Stalin wasn’t joking when he replied that while Japan was very strong, the Soviet Union was not the Czarist Russia of 1904. But an instant later he had regained his good humor. “You are an Asiatic,” he said. “And so am I.”
“We’re all Asiatics. Let us drink to the Asiatics!”
The innumerable toasts made it necessary to delay the eastbound train for an hour. At the station platform the Japanese were taken aback to see Stalin and Molotov tipsily converging on them from a side door for a final good-bye. Stalin kissed Nagai. “The reason England’s in trouble today,” he bellowed, “is because she has a low opinion of soldiers.” Beaming, Stalin then encompassed the diminutive Matsuoka in a bear hug and gave him several affectionate smacks. “There is nothing to fear in Europe,” he said, “now that there is a Japan-Soviet neutrality pact!”

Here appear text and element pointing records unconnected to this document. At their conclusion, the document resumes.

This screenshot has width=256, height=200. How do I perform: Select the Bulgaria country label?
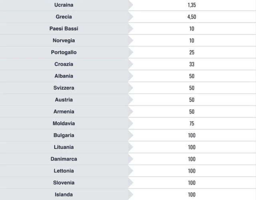point(64,135)
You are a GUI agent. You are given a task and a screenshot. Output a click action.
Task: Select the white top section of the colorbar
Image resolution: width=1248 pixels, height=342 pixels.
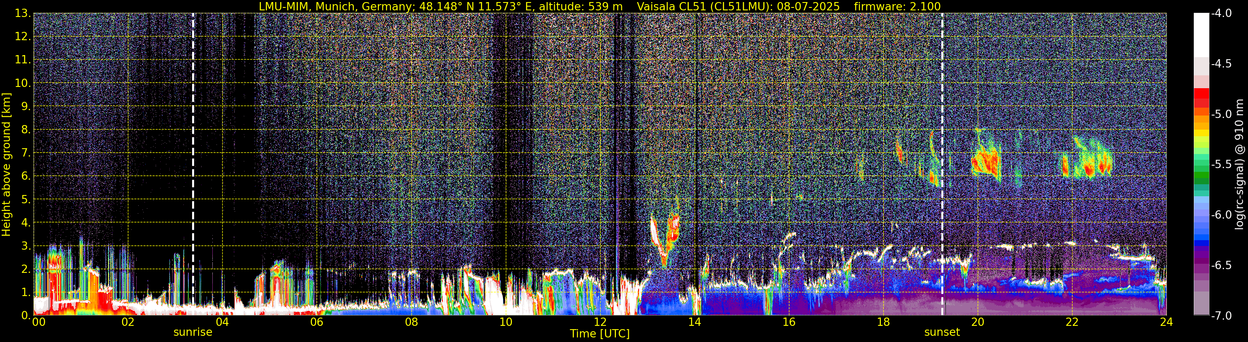click(1201, 34)
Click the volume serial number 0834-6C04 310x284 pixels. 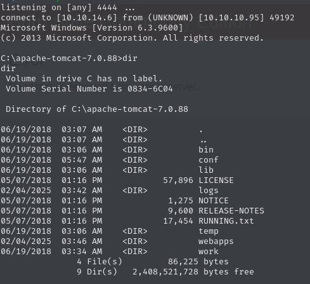[150, 88]
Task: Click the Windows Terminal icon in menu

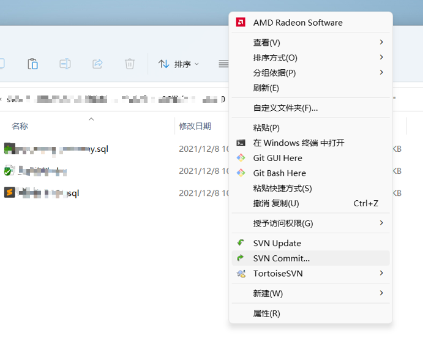Action: pyautogui.click(x=241, y=143)
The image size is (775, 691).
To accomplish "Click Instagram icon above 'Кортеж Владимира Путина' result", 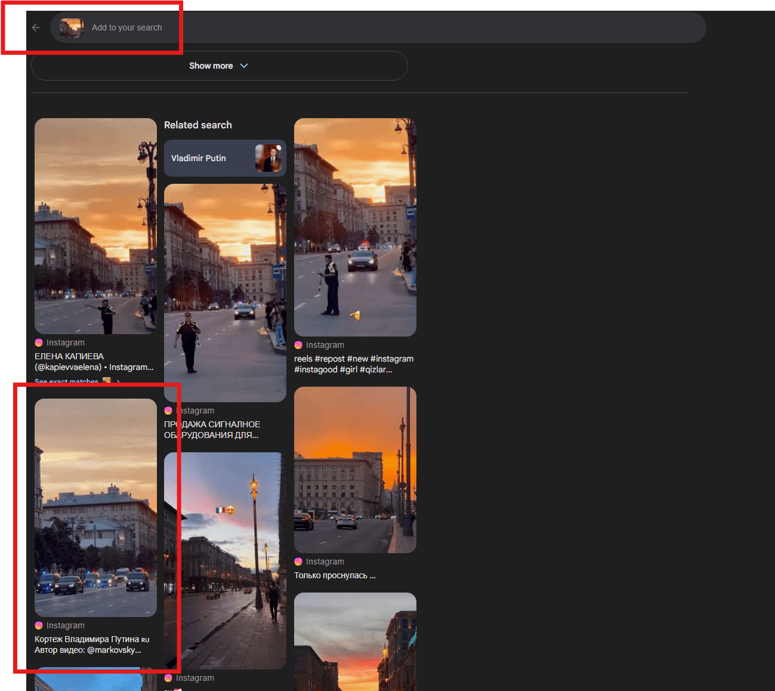I will click(x=39, y=625).
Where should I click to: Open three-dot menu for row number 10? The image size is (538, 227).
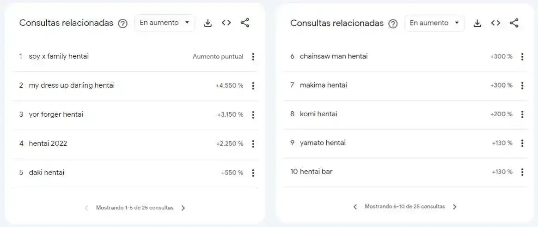[x=522, y=172]
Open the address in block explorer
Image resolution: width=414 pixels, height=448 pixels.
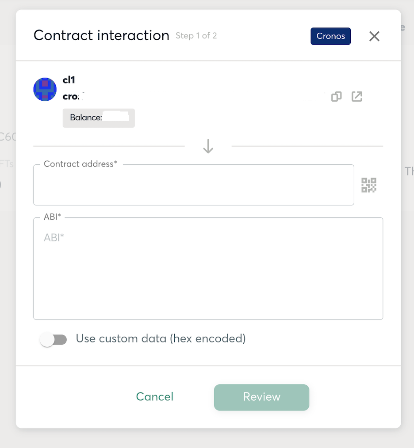[357, 96]
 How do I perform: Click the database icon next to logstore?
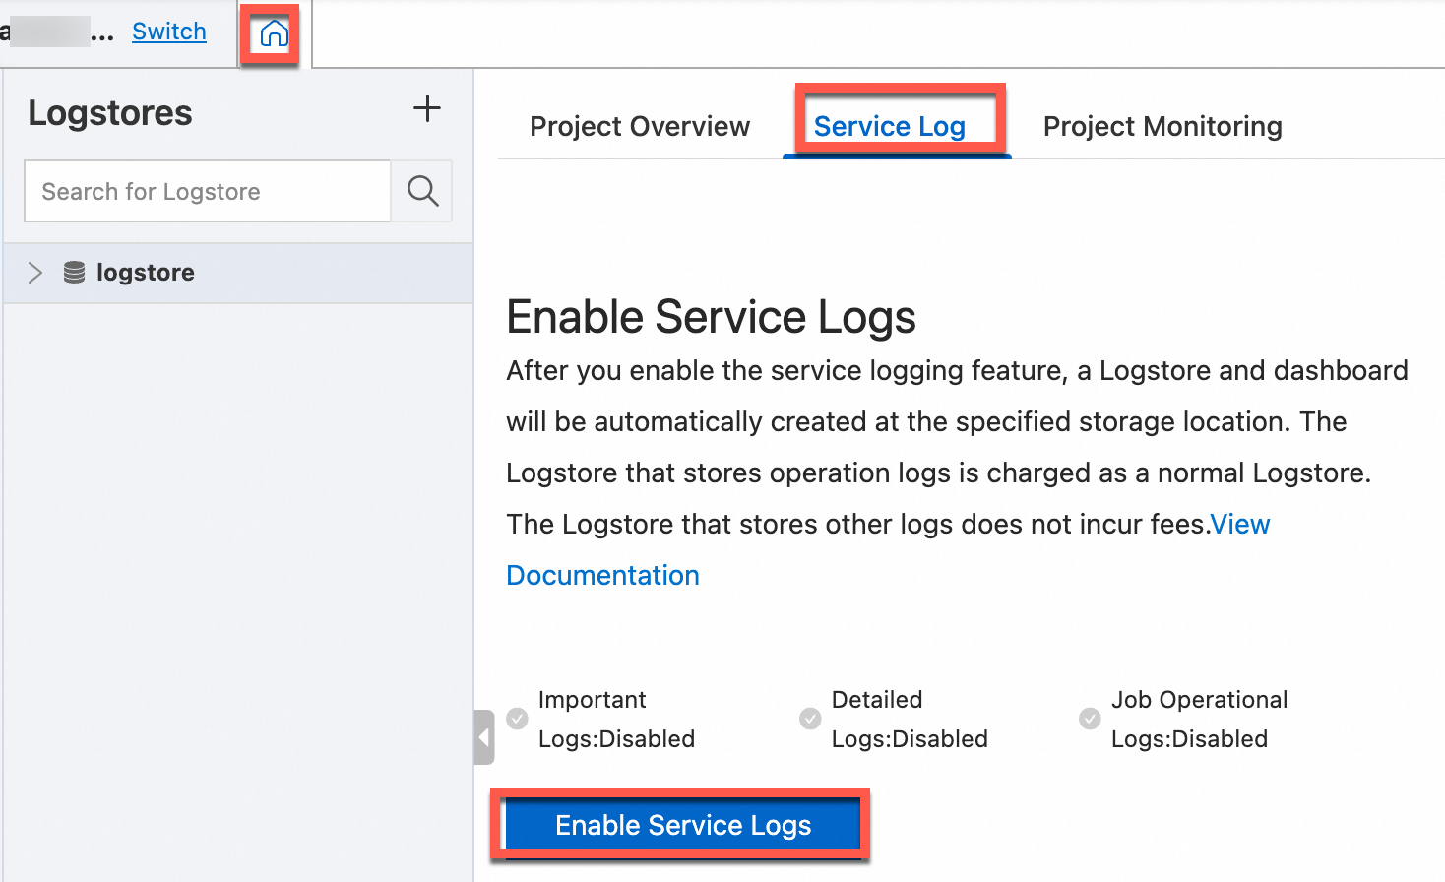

Matsuoka should have heeded Corneille’s character who said, “I embrace my rival, but only to choke him.” Instead, he blithely exclaimed, “There is nothing to fear in the whole world!” and like a conqueror, climbed aboard the train. (Stalin was already embracing another ambassador—Hitler’s envoy, Count Friedrich Werner von der Schulenburg—and telling him, “We must remain friends, and you must do everything to that end.”) As the train carrying Matsuoka traversed Siberia, he told Kase that just before leaving Moscow he had talked freely with his old friend Laurence Steinhardt, the American ambassador, and they had agreed to try to restore good relations between their two countries. “Now the stage is set,” he said. “Next I will go to Washington.”